» **What to do**
Copy out the part of the thread on Japanese students' English proficiency starting at "There is a speaking" and ending at "can identify patterns.", keeping every word unchanged.

Given text Start Marker

Japanese students’ English proficiency is improving

Japanese students’ English proficiency is improving

by sunjay140

27 comments
  1. But how about performance in an internationally recognised assessment, I wonder.

  2. They’re basing this on how many people pass EIKEN.

    There is a speaking portion for that test, but at least as far as EIKEN pre-2 it’s all about being able to pick out correct information from a passage and memorize some verbs to explain actions in a picture, so it’s possible to pass without completely understanding what you’re saying as long as you can identify patterns.

  3. As an English Teacher, I honestly agree. The stereotype that younger generations are better at English still hold true.

    Of course not all students speak English, but those that do, often speak it well. However, i am unsure if the gap in skill between students who study english va those who don’t has changed.

Given text End Marker
Data provided Start Marker

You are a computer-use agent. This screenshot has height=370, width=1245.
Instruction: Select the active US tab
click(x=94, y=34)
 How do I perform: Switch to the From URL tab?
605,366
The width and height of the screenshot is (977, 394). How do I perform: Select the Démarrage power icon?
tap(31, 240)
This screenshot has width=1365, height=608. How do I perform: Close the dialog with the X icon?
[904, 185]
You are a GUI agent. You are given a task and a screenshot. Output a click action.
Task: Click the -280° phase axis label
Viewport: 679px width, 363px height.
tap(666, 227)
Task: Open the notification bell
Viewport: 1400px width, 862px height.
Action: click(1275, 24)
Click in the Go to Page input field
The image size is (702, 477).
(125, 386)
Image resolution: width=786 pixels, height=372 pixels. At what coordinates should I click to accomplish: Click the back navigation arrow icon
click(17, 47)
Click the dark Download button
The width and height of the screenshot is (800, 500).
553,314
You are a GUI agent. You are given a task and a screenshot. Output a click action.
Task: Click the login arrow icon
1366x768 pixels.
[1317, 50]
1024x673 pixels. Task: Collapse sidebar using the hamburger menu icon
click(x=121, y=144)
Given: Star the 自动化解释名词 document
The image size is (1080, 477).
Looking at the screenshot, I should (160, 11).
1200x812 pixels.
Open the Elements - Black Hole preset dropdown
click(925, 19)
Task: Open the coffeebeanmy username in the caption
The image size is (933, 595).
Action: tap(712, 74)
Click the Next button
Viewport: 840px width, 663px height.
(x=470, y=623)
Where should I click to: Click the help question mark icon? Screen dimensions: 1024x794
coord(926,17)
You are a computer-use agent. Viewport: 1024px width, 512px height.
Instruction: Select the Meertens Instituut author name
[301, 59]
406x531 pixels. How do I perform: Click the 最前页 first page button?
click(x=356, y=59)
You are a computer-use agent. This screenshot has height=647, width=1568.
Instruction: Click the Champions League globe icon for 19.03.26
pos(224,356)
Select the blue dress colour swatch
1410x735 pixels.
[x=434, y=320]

Data provided End Marker

» **Solution for this exercise**
There is a speaking portion for that test, but at least as far as EIKEN pre-2 it’s all about being able to pick out correct information from a passage and memorize some verbs to explain actions in a picture, so it’s possible to pass without completely understanding what you’re saying as long as you can identify patterns.